しかし、日本の科学者や技術者が恵まれた環境で仕事ができているかどうかについてしばしば議論になります。
2014年にノーベル物理学賞を受賞した中村修二教授が起こした青色LED訴訟はとても有名です。在籍していた会社との間で発明対価について争われ、約8億円で和解に至りました。
この訴訟をきっかけに会社の発明はだれのものか、相応の対価はいくらになるのかについて国内で議論が活発に交わされるようになり、2015年、特許法の改正が行われました。
目次
1 社員の発明は企業のものとすることができる
これまで職務上の発明の特許権は社員のものとされていましたが、前述の特許訴訟など巨額の支払いを求める裁判が相次いだことを受け、特許法の改正が2015年に行われました。
改正法では、あらかじめ特許を受ける権利を社員から企業に変更できるようになりました。社内の規定で、「職務上の発明は会社に帰属する」と明記すれば、職務発明の特許を受ける権利は会社にあり、社員から会社への譲渡手続きは不要です。
しかし、こうした社内規定や契約がない場合、職務発明の特許を受ける権利は発明者(=社員)に帰属します。
2 発明者には相応の対価を支払うことが条件
改正法では、発明者(=従業員)保護の観点から「従業者等は、契約、勤務規則その他の定めにより職務発明について使用者等に特許を受ける権利等を取得等させた場合には、相当の金銭その他の経済上の利益を受ける権利を有する」(特許法35条4項)と規定しました。
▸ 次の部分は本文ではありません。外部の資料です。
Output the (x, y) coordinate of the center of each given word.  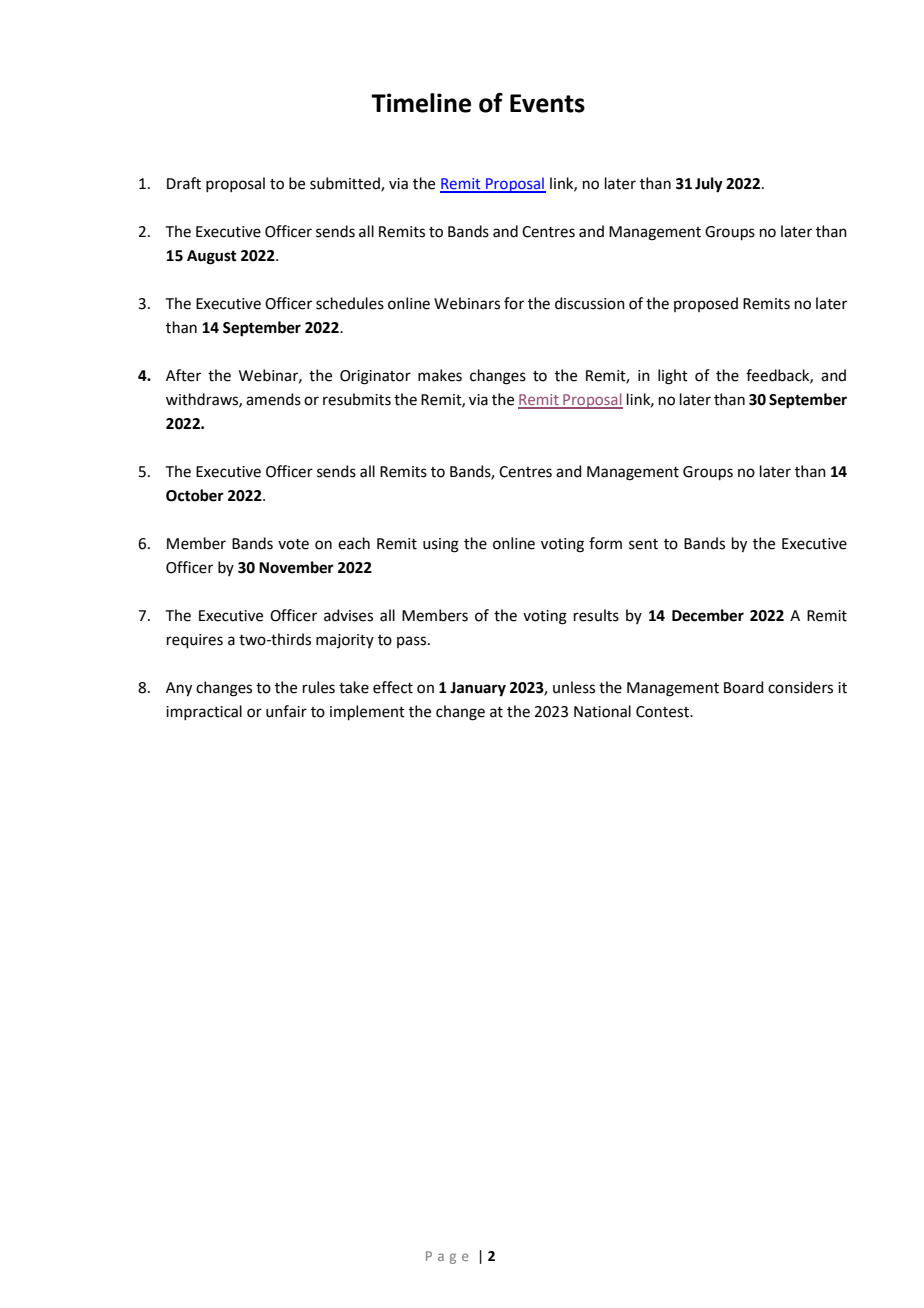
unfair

つまり、会社はあらかじめ特許を取得させる権利を会社に帰属させる場合、発明者である従業員に相当の対価を支払うことを約束しなければなりません。
前述の中村修二教授が、勤めていた会社から相応の対価をほとんど貰っていないことがニュースに取り上げられた際、「日本は社員を奴隷のように扱っている」と国際社会から批判を浴びました。
今回の改正により、特許権の取り扱いについて社員が萎縮せずに、発明に専念することができるのではないかと期待が寄せられています。
3 国際競争力強化のため特許料を引き下げ
さらに、中国をはじめとする海外企業が日本の企業より先に特許を取得し、市場を占有するケースが増えてきたことを受け、改正法では、特許取得の費用を引き下げました。
10%程度取得にかかる費用を引き下げ、日本企業による特許取得を後押しします。